Contrary to what the Court of Appeals held, the Supreme Court did not find the application excessive. “It does not seem at all excessive that the jurisdictional bodies require, in a democratic society, that relevant data on deaths that occurred between March 1, 2021, and April 26, 2021 – in the period of the greatest stress on the Uruguayan health system due to the COVID-19 pandemic, are provided without hindrance by the health authorities” [p. 31]. On the contrary, the Court considered the publication of the data required by Souto as part of the active obligations that the institution must have regarding public interest information. “The delivery of information that is within the scope of the Secretary of State’s disposal through different databases managed by different departments, must be properly compiled, cross-referenced, and systematized. Active transparency, by definition, supposes an effort of the State’s material resources for the sake of maximum disclosure” [p. 31.].

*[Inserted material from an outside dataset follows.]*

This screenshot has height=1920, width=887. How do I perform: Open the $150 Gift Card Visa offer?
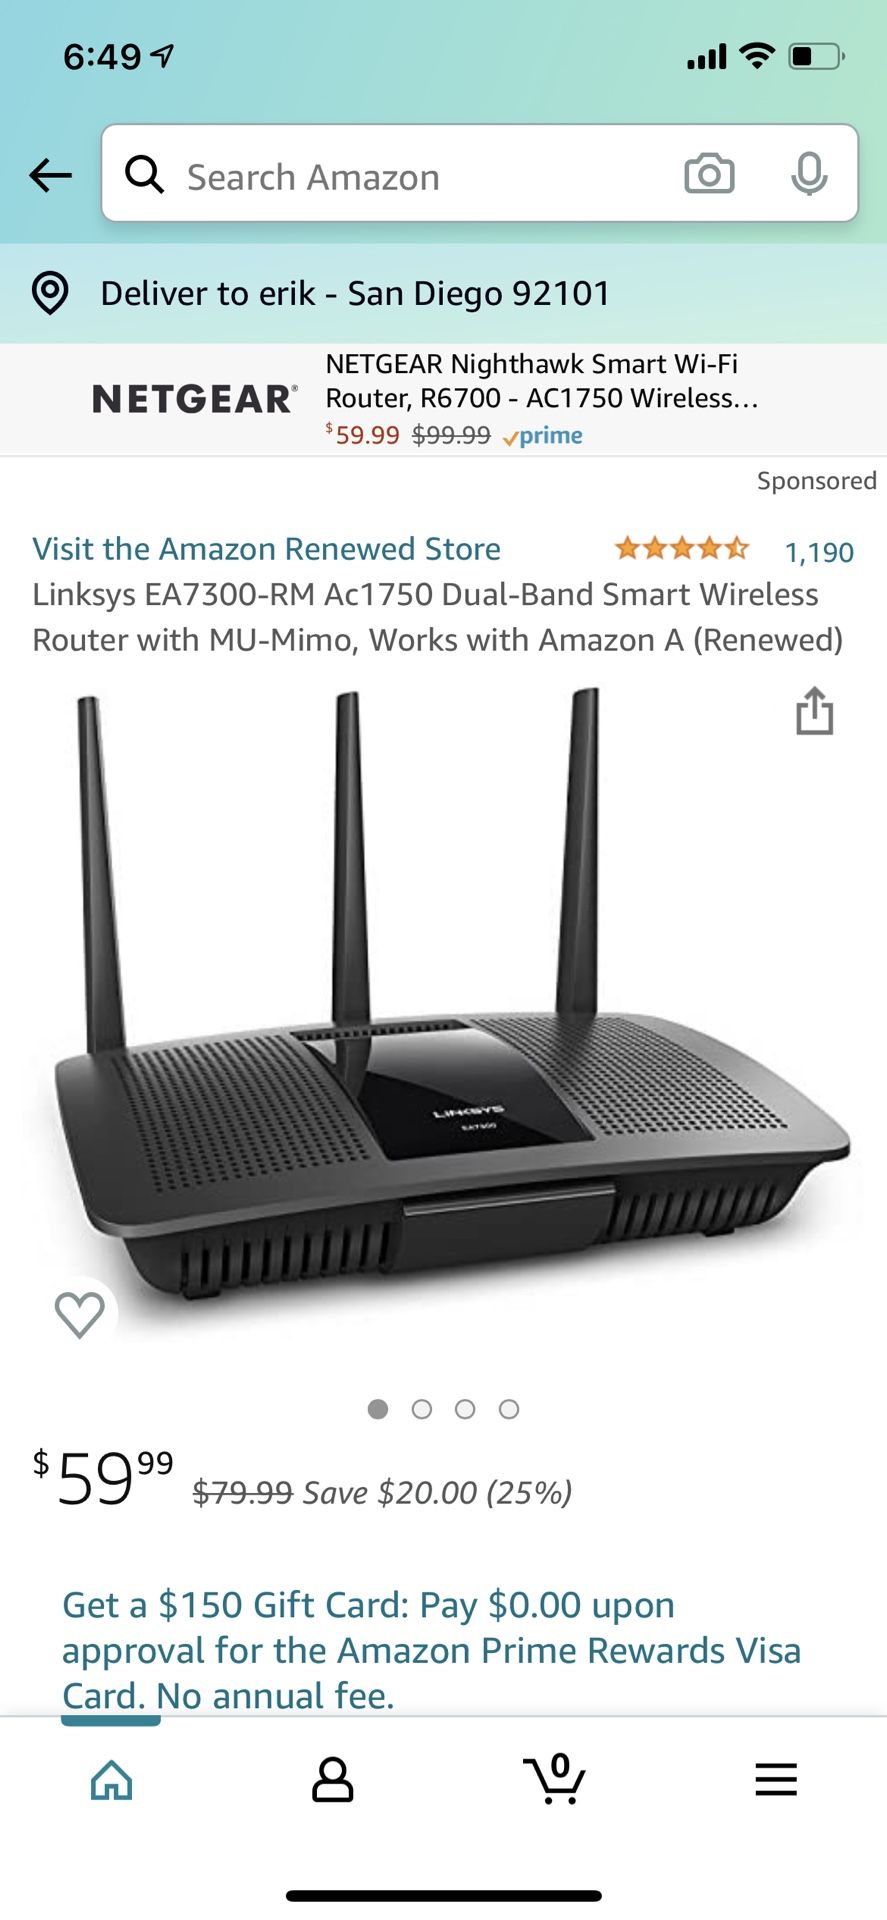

The Court highlighted the public interest in the information requested. “[T]his intertwining of information – which the Secretary of State has – is extremely relevant for the public citizen debate, both for those who have voluntarily inoculated themselves and for those who, by personal decision (whatever their causes), have decided not to do so.”
In conclusion, the Court reversed the Second Instance ruling and mandated the Ministry of Public Health to provide information about the number of deaths and whether they had received COVID-19 vaccines.
Decision Direction indicates whether the decision expands or contracts expression based on an analysis of the case.
The Supreme Court of Justice expanded access to information rights by clarifying that the collection of information which public institutions have in their possession, even when dispersed among different databases, does not fit into the exception for information production. The Court protected the right by defining that exceptions must be interpreted narrowly due to the principle of maximum publicity.
Furthermore, the Court outlined that information of high interest, such as that related to COVID-19 vaccinations, should be actively published by governmental institutions. Strengthening the position, the Court denied the administration’s argument that the collection of the information would create an excessive burden: “The Administration cannot hide behind perfectly solvable bureaucratic difficulties or the burden that may temporarily cause a complete and coherent response to a request for information of this type” [p. 35].